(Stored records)
--------------------------------------------------

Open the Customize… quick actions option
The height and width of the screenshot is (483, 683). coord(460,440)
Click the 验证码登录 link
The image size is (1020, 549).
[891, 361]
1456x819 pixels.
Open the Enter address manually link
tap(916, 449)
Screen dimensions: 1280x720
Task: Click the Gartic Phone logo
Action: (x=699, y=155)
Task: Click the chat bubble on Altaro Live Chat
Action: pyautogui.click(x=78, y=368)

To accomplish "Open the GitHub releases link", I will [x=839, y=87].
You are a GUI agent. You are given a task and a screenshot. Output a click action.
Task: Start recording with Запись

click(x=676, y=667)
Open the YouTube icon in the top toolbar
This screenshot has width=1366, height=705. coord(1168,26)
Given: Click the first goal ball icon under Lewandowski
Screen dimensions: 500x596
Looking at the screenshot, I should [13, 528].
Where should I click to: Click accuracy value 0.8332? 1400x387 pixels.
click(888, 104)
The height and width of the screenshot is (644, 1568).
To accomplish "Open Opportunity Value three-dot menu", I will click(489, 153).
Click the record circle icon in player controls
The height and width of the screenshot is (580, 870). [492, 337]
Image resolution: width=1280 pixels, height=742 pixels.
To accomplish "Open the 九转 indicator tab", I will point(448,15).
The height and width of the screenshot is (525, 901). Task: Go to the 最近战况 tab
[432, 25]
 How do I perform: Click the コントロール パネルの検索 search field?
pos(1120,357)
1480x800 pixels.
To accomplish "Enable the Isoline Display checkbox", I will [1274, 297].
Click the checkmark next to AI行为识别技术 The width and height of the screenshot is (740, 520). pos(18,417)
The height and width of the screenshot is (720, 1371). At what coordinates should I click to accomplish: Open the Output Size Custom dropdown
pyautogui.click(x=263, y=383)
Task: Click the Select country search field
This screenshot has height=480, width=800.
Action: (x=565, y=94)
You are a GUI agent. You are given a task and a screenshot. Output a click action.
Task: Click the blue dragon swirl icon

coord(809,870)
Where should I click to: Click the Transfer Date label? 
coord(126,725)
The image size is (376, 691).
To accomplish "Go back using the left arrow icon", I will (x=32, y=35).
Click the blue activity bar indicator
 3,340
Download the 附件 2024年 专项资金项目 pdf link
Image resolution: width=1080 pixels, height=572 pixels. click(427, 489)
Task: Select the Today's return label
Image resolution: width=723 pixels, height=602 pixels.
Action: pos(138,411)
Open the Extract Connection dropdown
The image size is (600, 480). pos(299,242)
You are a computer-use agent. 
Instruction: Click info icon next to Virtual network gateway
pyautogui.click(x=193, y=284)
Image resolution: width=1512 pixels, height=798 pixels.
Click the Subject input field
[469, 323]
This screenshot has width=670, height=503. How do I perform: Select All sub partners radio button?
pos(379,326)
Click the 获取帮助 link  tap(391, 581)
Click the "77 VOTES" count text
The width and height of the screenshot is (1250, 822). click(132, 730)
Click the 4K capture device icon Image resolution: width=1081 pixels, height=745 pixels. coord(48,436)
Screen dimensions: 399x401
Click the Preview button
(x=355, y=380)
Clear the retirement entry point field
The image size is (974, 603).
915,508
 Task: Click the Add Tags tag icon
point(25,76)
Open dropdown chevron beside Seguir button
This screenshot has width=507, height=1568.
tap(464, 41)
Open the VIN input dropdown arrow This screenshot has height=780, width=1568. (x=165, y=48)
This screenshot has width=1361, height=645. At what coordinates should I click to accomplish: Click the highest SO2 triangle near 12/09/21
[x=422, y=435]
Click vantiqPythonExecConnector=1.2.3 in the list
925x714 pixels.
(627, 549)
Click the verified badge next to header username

--------------------------------------------------

= TASK ITEM =
Please restate the records in full, word for word.

= PROBLEM SOLUTION =
Open the Customize… quick actions option
The height and width of the screenshot is (483, 683). coord(460,440)
Click the 验证码登录 link
The image size is (1020, 549).
[891, 361]
1456x819 pixels.
Open the Enter address manually link
tap(916, 449)
Screen dimensions: 1280x720
Task: Click the Gartic Phone logo
Action: (x=699, y=155)
Task: Click the chat bubble on Altaro Live Chat
Action: pyautogui.click(x=78, y=368)

To accomplish "Open the GitHub releases link", I will [x=839, y=87].
You are a GUI agent. You are given a task and a screenshot. Output a click action.
Task: Start recording with Запись

click(x=676, y=667)
Open the YouTube icon in the top toolbar
This screenshot has width=1366, height=705. coord(1168,26)
Given: Click the first goal ball icon under Lewandowski
Screen dimensions: 500x596
Looking at the screenshot, I should [13, 528].
Where should I click to: Click accuracy value 0.8332? 1400x387 pixels.
click(888, 104)
The height and width of the screenshot is (644, 1568).
To accomplish "Open Opportunity Value three-dot menu", I will click(489, 153).
Click the record circle icon in player controls
The height and width of the screenshot is (580, 870). [492, 337]
Image resolution: width=1280 pixels, height=742 pixels.
To accomplish "Open the 九转 indicator tab", I will point(448,15).
The height and width of the screenshot is (525, 901). Task: Go to the 最近战况 tab
[432, 25]
 How do I perform: Click the コントロール パネルの検索 search field?
pos(1120,357)
1480x800 pixels.
To accomplish "Enable the Isoline Display checkbox", I will [1274, 297].
Click the checkmark next to AI行为识别技术 The width and height of the screenshot is (740, 520). pos(18,417)
The height and width of the screenshot is (720, 1371). At what coordinates should I click to accomplish: Open the Output Size Custom dropdown
pyautogui.click(x=263, y=383)
Task: Click the Select country search field
This screenshot has height=480, width=800.
Action: (x=565, y=94)
You are a GUI agent. You are given a task and a screenshot. Output a click action.
Task: Click the blue dragon swirl icon

coord(809,870)
Where should I click to: Click the Transfer Date label? 
coord(126,725)
The image size is (376, 691).
To accomplish "Go back using the left arrow icon", I will (x=32, y=35).
Click the blue activity bar indicator
 3,340
Download the 附件 2024年 专项资金项目 pdf link
Image resolution: width=1080 pixels, height=572 pixels. click(427, 489)
Task: Select the Today's return label
Image resolution: width=723 pixels, height=602 pixels.
Action: pos(138,411)
Open the Extract Connection dropdown
The image size is (600, 480). pos(299,242)
You are a computer-use agent. 
Instruction: Click info icon next to Virtual network gateway
pyautogui.click(x=193, y=284)
Image resolution: width=1512 pixels, height=798 pixels.
Click the Subject input field
[469, 323]
This screenshot has width=670, height=503. How do I perform: Select All sub partners radio button?
pos(379,326)
Click the 获取帮助 link  tap(391, 581)
Click the "77 VOTES" count text
The width and height of the screenshot is (1250, 822). click(132, 730)
Click the 4K capture device icon Image resolution: width=1081 pixels, height=745 pixels. coord(48,436)
Screen dimensions: 399x401
Click the Preview button
(x=355, y=380)
Clear the retirement entry point field
The image size is (974, 603).
915,508
 Task: Click the Add Tags tag icon
point(25,76)
Open dropdown chevron beside Seguir button
This screenshot has width=507, height=1568.
tap(464, 41)
Open the VIN input dropdown arrow This screenshot has height=780, width=1568. (x=165, y=48)
This screenshot has width=1361, height=645. At what coordinates should I click to accomplish: Click the highest SO2 triangle near 12/09/21
[x=422, y=435]
Click vantiqPythonExecConnector=1.2.3 in the list
925x714 pixels.
(627, 549)
Click the verified badge next to header username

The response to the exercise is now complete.